## About this exercise:
Restating the records exactly is the whole task.
═════ Stored data
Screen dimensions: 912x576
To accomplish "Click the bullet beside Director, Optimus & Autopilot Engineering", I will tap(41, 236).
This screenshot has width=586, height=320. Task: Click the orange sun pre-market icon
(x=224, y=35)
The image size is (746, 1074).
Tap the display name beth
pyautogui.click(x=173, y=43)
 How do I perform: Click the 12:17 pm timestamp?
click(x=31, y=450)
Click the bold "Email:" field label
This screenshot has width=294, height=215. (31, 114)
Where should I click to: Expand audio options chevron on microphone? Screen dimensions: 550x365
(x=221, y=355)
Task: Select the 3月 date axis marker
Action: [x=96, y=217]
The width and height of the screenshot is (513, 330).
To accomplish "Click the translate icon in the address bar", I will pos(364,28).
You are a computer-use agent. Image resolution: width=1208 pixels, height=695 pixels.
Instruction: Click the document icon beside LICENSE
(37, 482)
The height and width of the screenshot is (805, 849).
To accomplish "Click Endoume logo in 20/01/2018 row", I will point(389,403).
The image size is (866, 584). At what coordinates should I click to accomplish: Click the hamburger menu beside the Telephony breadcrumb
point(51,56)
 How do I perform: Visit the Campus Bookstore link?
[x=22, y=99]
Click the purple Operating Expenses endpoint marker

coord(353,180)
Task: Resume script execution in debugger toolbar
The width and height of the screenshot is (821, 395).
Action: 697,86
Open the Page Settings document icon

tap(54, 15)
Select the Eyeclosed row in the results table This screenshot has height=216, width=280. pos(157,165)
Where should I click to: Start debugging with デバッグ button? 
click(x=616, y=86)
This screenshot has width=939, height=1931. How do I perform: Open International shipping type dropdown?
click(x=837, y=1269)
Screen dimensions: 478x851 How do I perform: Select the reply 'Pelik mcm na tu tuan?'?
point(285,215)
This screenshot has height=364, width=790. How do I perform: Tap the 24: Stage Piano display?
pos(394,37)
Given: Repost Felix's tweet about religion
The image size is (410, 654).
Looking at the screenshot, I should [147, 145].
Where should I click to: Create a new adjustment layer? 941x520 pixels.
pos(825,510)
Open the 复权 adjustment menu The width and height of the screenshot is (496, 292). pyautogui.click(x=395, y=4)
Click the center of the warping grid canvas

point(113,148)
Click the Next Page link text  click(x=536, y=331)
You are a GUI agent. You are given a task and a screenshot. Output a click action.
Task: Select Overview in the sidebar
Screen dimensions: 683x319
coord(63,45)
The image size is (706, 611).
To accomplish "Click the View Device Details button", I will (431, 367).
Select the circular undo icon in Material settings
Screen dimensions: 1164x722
══════════
## The completed task:
Screen dimensions: 912x576
To accomplish "Click the bullet beside Director, Optimus & Autopilot Engineering", I will tap(41, 236).
This screenshot has width=586, height=320. Task: Click the orange sun pre-market icon
(x=224, y=35)
The image size is (746, 1074).
Tap the display name beth
pyautogui.click(x=173, y=43)
 How do I perform: Click the 12:17 pm timestamp?
click(x=31, y=450)
Click the bold "Email:" field label
This screenshot has width=294, height=215. (31, 114)
Where should I click to: Expand audio options chevron on microphone? Screen dimensions: 550x365
(x=221, y=355)
Task: Select the 3月 date axis marker
Action: [x=96, y=217]
The width and height of the screenshot is (513, 330).
To accomplish "Click the translate icon in the address bar", I will pos(364,28).
You are a computer-use agent. Image resolution: width=1208 pixels, height=695 pixels.
Instruction: Click the document icon beside LICENSE
(37, 482)
The height and width of the screenshot is (805, 849).
To accomplish "Click Endoume logo in 20/01/2018 row", I will point(389,403).
The image size is (866, 584). At what coordinates should I click to accomplish: Click the hamburger menu beside the Telephony breadcrumb
point(51,56)
 How do I perform: Visit the Campus Bookstore link?
[x=22, y=99]
Click the purple Operating Expenses endpoint marker

coord(353,180)
Task: Resume script execution in debugger toolbar
The width and height of the screenshot is (821, 395).
Action: 697,86
Open the Page Settings document icon

tap(54, 15)
Select the Eyeclosed row in the results table This screenshot has height=216, width=280. pos(157,165)
Where should I click to: Start debugging with デバッグ button? 
click(x=616, y=86)
This screenshot has width=939, height=1931. How do I perform: Open International shipping type dropdown?
click(x=837, y=1269)
Screen dimensions: 478x851 How do I perform: Select the reply 'Pelik mcm na tu tuan?'?
point(285,215)
This screenshot has height=364, width=790. How do I perform: Tap the 24: Stage Piano display?
pos(394,37)
Given: Repost Felix's tweet about religion
The image size is (410, 654).
Looking at the screenshot, I should [147, 145].
Where should I click to: Create a new adjustment layer? 941x520 pixels.
pos(825,510)
Open the 复权 adjustment menu The width and height of the screenshot is (496, 292). pyautogui.click(x=395, y=4)
Click the center of the warping grid canvas

point(113,148)
Click the Next Page link text  click(x=536, y=331)
You are a GUI agent. You are given a task and a screenshot. Output a click action.
Task: Select Overview in the sidebar
Screen dimensions: 683x319
coord(63,45)
The image size is (706, 611).
To accomplish "Click the View Device Details button", I will (431, 367).
Select the circular undo icon in Material settings
Screen dimensions: 1164x722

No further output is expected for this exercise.